ECLI:NL:GHSHE:2007:AZ6341
Gerechtshof 's-Hertogenbosch
- Hoger beroep
- M. Brandenburg
- J. Meulenbroek
- A. Feddes
- Rechtspraak.nl
Wanprestatie en onderbouwing van vorderingen in civiele procedure
In deze zaak heeft het Gerechtshof 's-Hertogenbosch op 9 januari 2007 uitspraak gedaan in hoger beroep over een geschil tussen de besloten vennootschap met beperkte aansprakelijkheid [appellante] en WML Wegenbouw B.V. De rechtbank had eerder geoordeeld dat [appellante] haar stelling dat WML wanprestatie had gepleegd, onvoldoende feitelijk had onderbouwd. Het hof bevestigde deze conclusie en oordeelde dat [appellante] niet in staat was geweest om concrete feiten en omstandigheden aan te voeren ter onderbouwing van haar claims.

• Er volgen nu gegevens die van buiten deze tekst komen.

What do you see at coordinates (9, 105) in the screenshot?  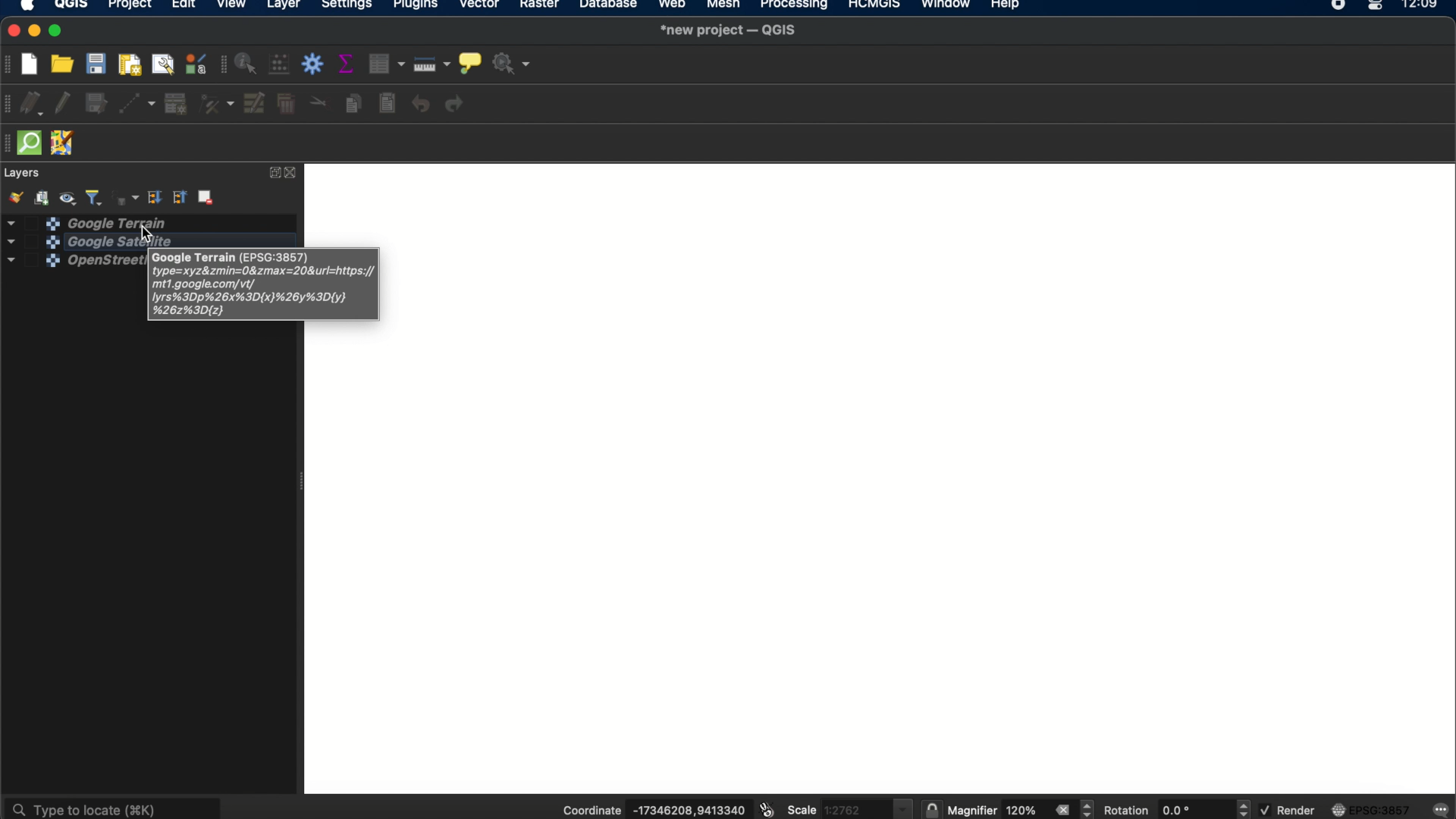 I see `digitizing toolbar` at bounding box center [9, 105].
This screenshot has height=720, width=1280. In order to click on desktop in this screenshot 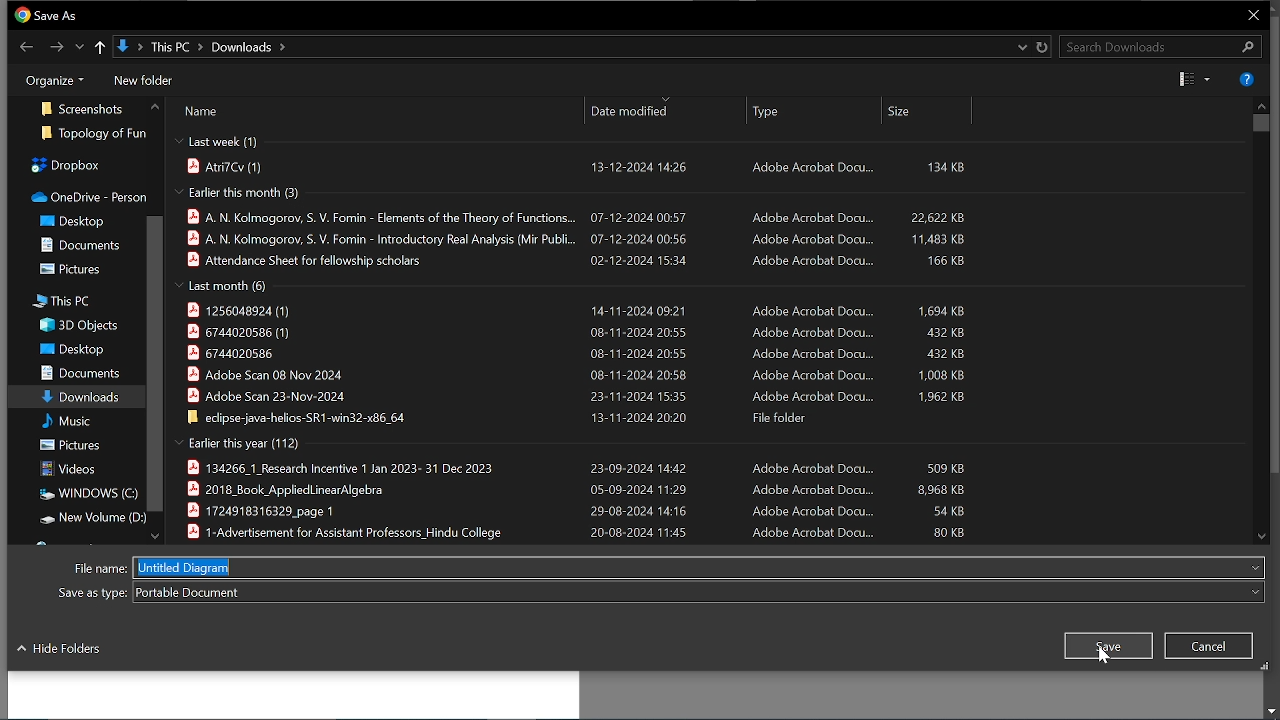, I will do `click(72, 352)`.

[appellante] had een overeenkomst gesloten met WML voor de aanleg van een verharding op haar bedrijfsterrein. Na de uitvoering van de werkzaamheden ontstond er een geschil over de kwaliteit van het geleverde werk en de garantie die WML had afgegeven. [appellante] had een aantal betalingen verricht, maar weigerde het resterende bedrag van de factuur te voldoen, wat leidde tot een rechtszaak.
Het hof oordeelde dat de door [appellante] ingebrachte bewijsstukken, waaronder foto's van de verharding, niet voldoende waren om haar claims te onderbouwen. Het hof wees erop dat de kwaliteit van het werk door WML niet was betwist en dat [appellante] niet had aangetoond dat de verharding niet voldeed aan de eisen. De rechtbank had de vorderingen van WML toegewezen en die van [appellante] afgewezen. Het hof bekrachtigde dit vonnis en veroordeelde [appellante] in de proceskosten van het hoger beroep.